Spring is in the air in Pittsburgh this week, so we decided it’s time to check out what’s happening in the area. As plants begin blooming, animals begin waking from hibernation and returning from migration, us humans are getting moving too. Here’s what’s going on in Steel City this spring.

Spring events in Pittsburgh
Spring and Easter are just around the corner, and there’s plenty to do all around Pittsburgh as the weather warms up.

Trax Farms

Starting on Monday, the Trax Farms store will be open 9 a.m.-8 p.m. If you’re looking for the perfect wine for your St. Patrick’s day, check out Trax Farms’ Green Apple. For the kids, the annual breakfast and lunch with the Easter Bunny kicks off next weekend and continues through Easter. Tickets for Easter events are $8 and are on sale now. The store will be closed on March 27 for Easter Sunday. On April 23, there will be an Arts and Crafts Show. Also arriving in early April: perennials, shrubs, and trees.

Soergel Orchards

Soergel Orchards has green apple wine for St. Patrick’s day as well. For any aspiring gardeners, there’s a $5 class at 7 p.m. on Thursday, March 24 all about cultivating a lush lawn. Their Bunny Festival is from 11 a.m. to 4 p.m. On Saturday, March 26th. Unfortunately their meals with the Easter Bunny are sold out. The festival, however, is free to attend and it features an Easter egg hunt, a scavenger hunt, crafts, and other activities. Plus, you can order your Easter baked goods from their Bakery now. They even offer peanut free and gluten free options.

Kennywood

The 2016 season of Pittsburgh’s amusement park kicks off on Saturday, May 7. Although that’s still a while off, now is the time to look into season tickets. The Ride and Slide pass for $134.99 gives you season access to Kennywood as well as Sandcastle (which opens Saturday, May 28). The $129399 Premium Pass is limited to Kennywood, but it comes with some pretty sweet perks. You can use it to get into the park 15 minutes before it opens, you get 5 parking vouchers, a souvenir cup, 1 VIP coaster tour, and more. Now, if you don’t need all that, a regular season pass is $89.99, and you’ll get a discount when you renew it next year (this year, renewals are $5 less than buying a new season pass). If you’re 55 or older, you can get a Senior Pass for just $54.99. Is a season pass worth it? Well, if you go to the park at least 3 times with your regular season pass, you’ll have saved money. The Park’s diner, Johnny Rockets serves up some seriously good burgers. Plus, Noah’s Ark just got a renovation, so that classic is all shiny and new again this season.

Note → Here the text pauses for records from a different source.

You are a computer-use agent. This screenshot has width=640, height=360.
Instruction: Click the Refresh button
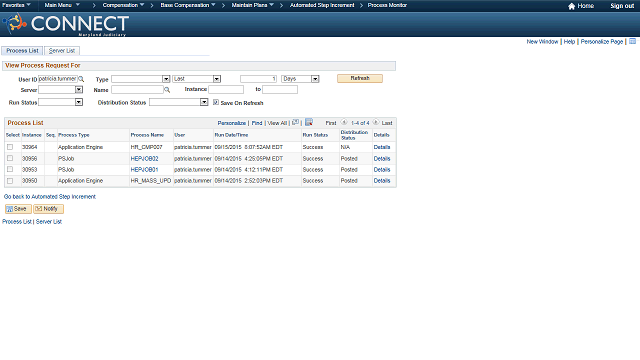coord(360,78)
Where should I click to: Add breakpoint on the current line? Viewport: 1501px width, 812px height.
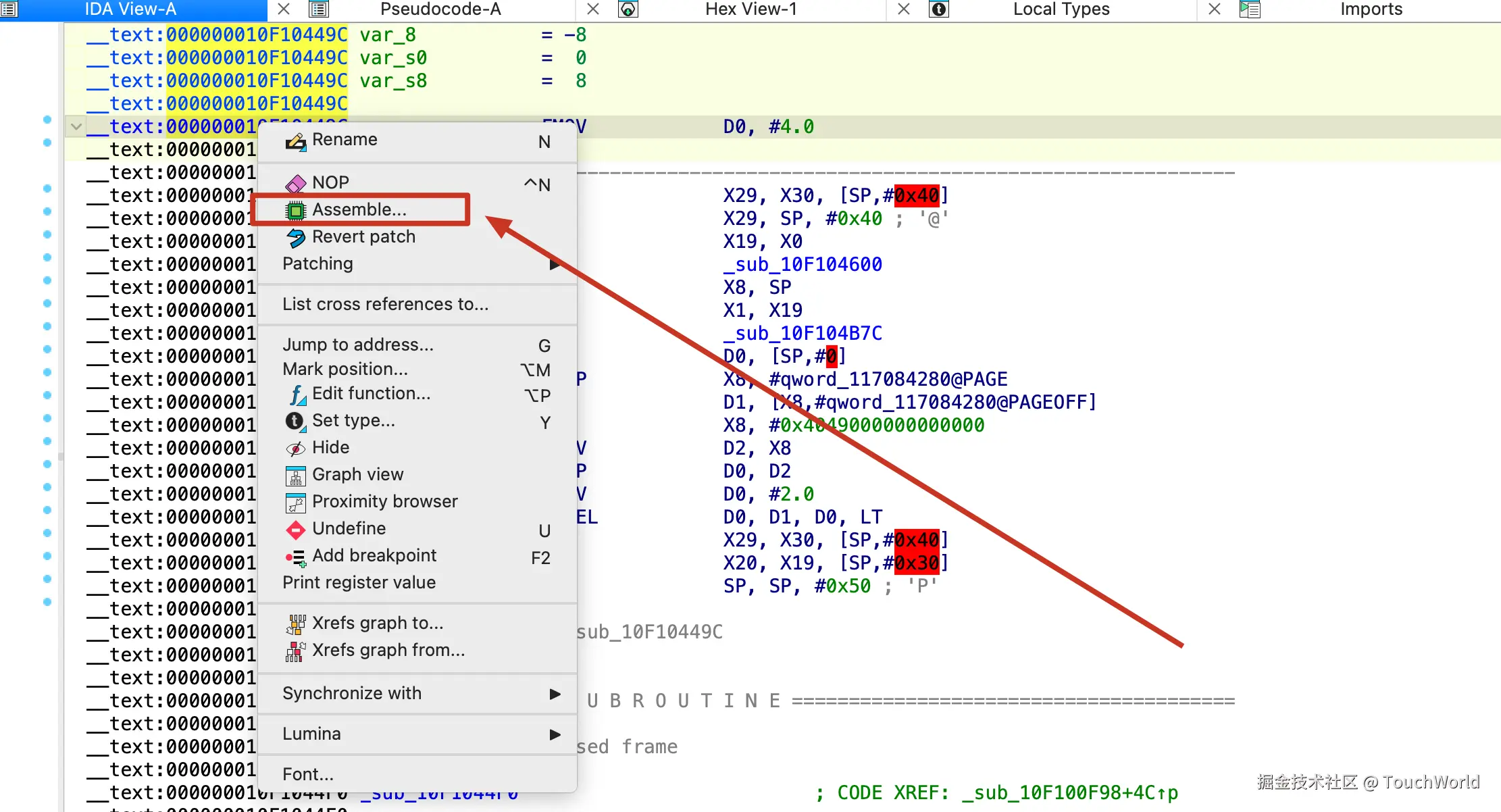tap(374, 555)
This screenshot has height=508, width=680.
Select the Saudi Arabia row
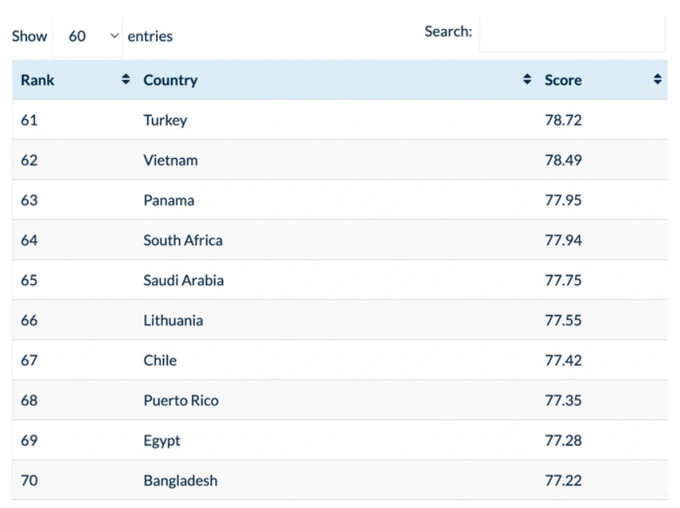pos(340,280)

Market Square Farmers Market

Once more farmers markets start announcing their 2016 seasons, we’ll be posting a roundup of all of them. For now, we can confirm that the Market Square Farmers Market is coming back on May 12, along with the Lunchtime Concert Series. It runs through October 27. Keep an eye out for the list of this year’s vendors, set to be announced later this month. This will be the 12th season of the market, and with 30 vendors hawking their fares each week last summer, you can bet this year will be just as, er, fruitful.